Your assignment
Lines from the listing that hold the string "agent" are what you should return.

Excerpted data
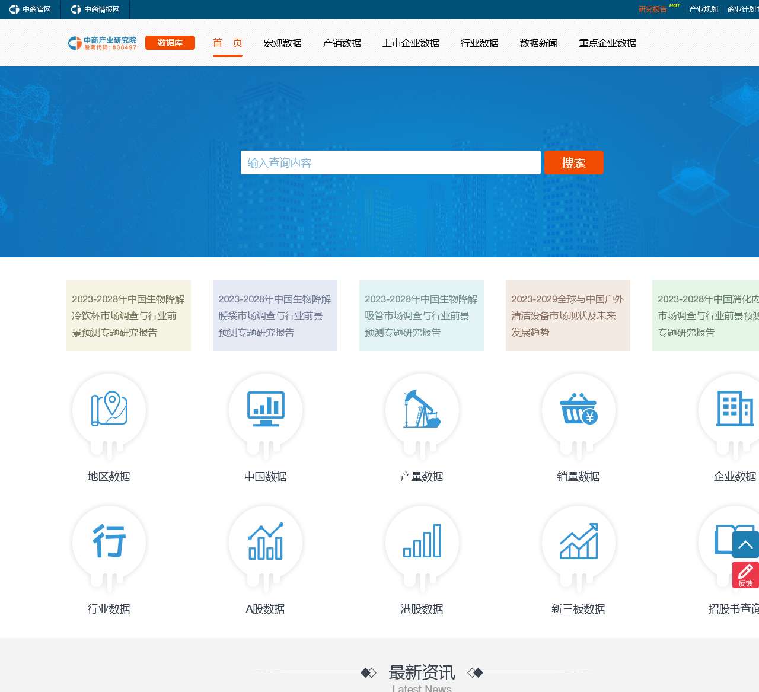Open the 生物降解冷饮杯 report card

129,315
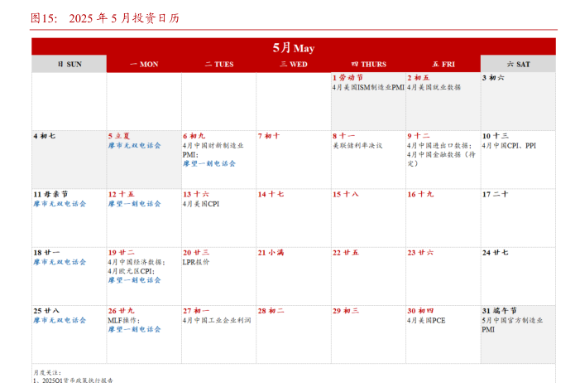Select 4月中国CPI、PPI event on May 10
Screen dimensions: 575x383
click(509, 145)
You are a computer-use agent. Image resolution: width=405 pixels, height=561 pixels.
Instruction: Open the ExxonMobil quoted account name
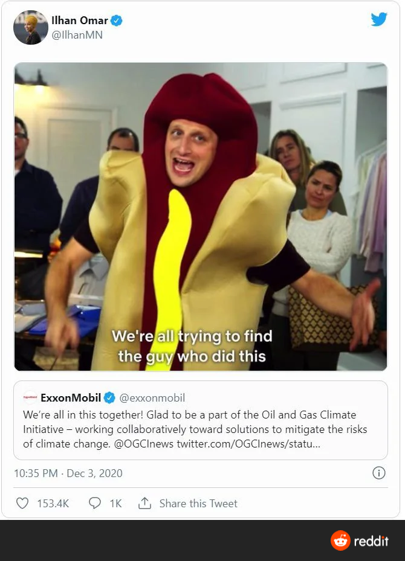[71, 397]
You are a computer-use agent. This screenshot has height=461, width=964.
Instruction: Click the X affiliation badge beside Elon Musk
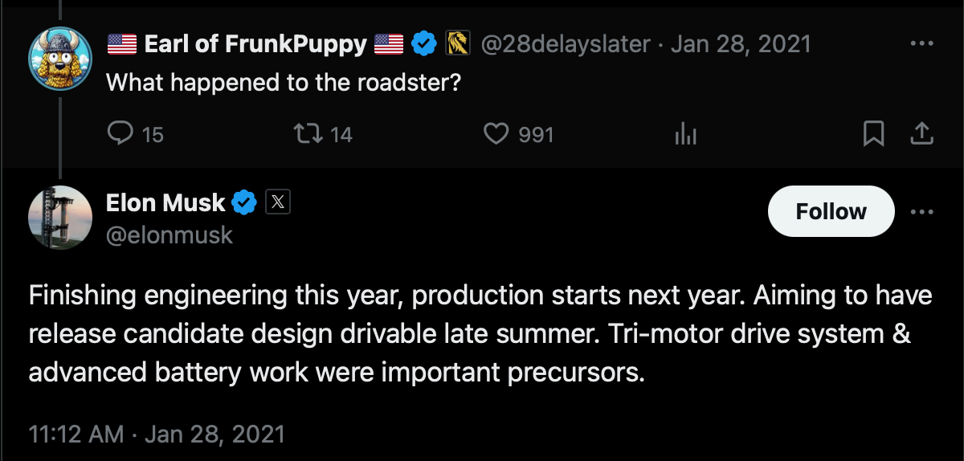tap(276, 202)
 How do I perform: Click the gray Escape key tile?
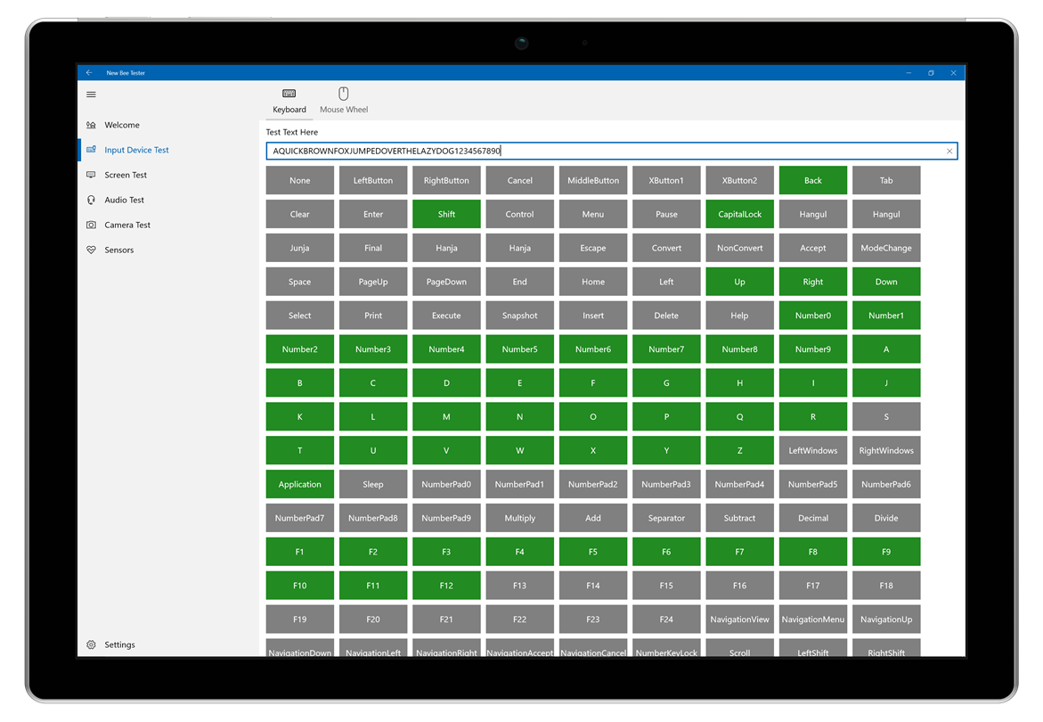coord(592,248)
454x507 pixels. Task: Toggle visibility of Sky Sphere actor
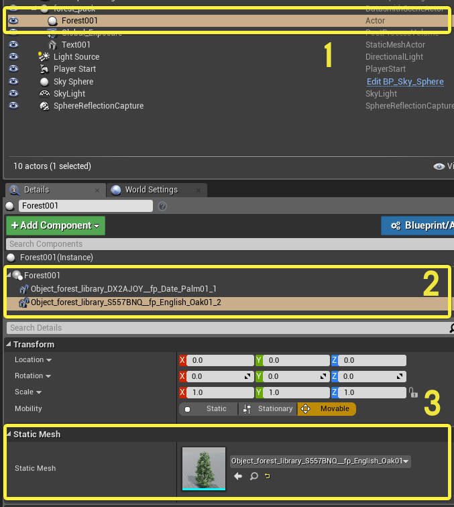click(x=13, y=81)
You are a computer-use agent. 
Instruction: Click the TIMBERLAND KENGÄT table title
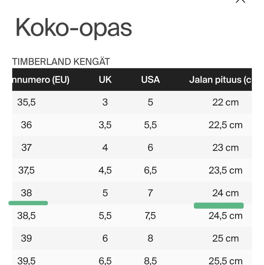[x=61, y=62]
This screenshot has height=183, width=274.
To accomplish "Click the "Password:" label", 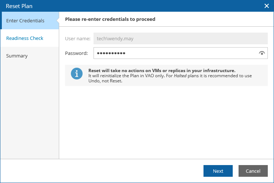I will pyautogui.click(x=76, y=53).
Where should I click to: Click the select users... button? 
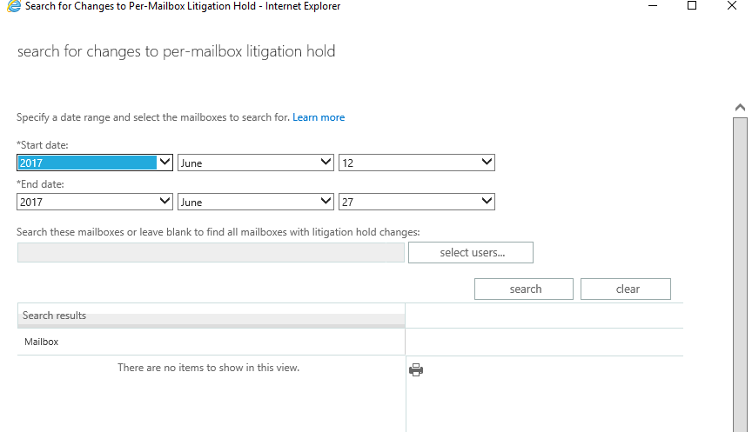coord(471,252)
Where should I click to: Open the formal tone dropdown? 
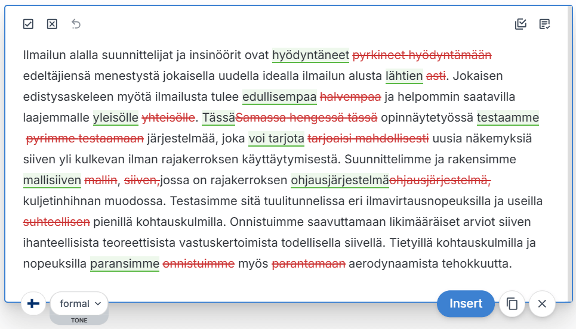(79, 303)
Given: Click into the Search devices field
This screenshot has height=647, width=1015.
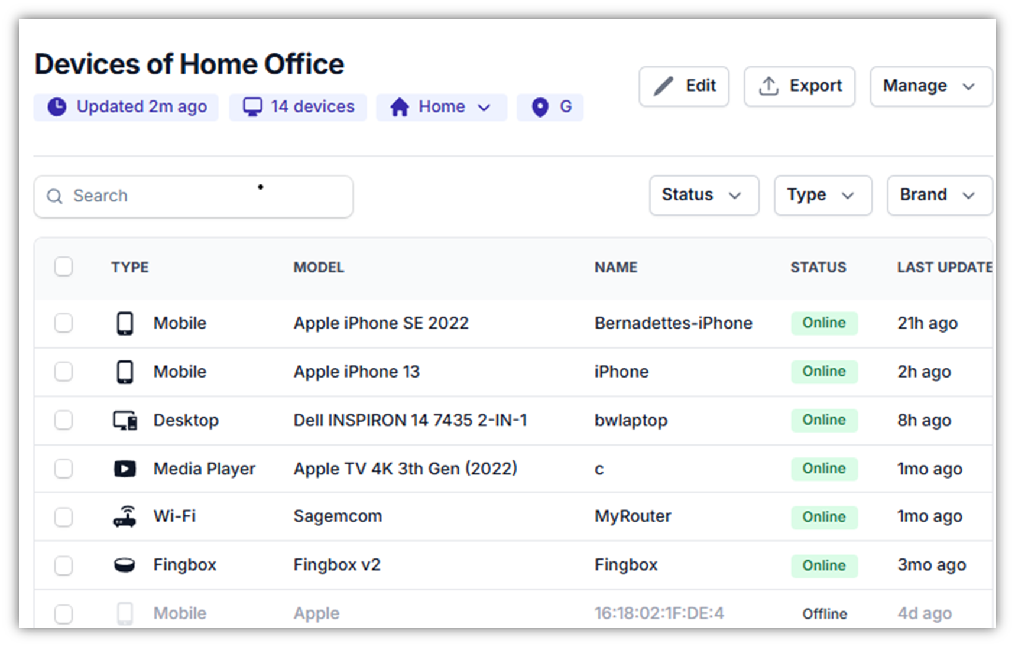Looking at the screenshot, I should pos(194,196).
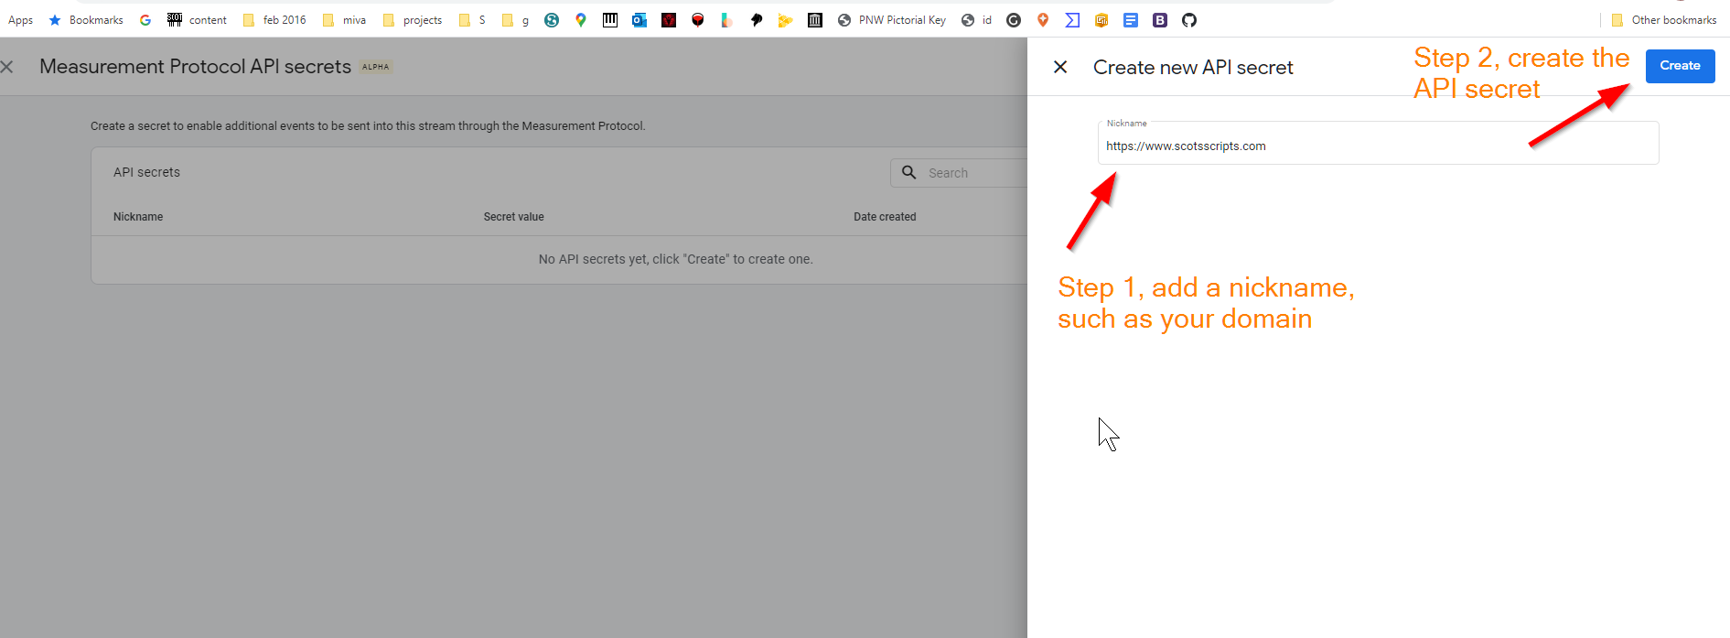
Task: Open the Google bookmark icon
Action: 145,20
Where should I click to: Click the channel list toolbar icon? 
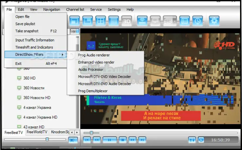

Problem solution
You are a computer-use agent. Image resolution: width=405 pixels, height=561 pixels.
You are a computer-use agent. This screenshot has height=461, width=964.
You are a computer-use agent. 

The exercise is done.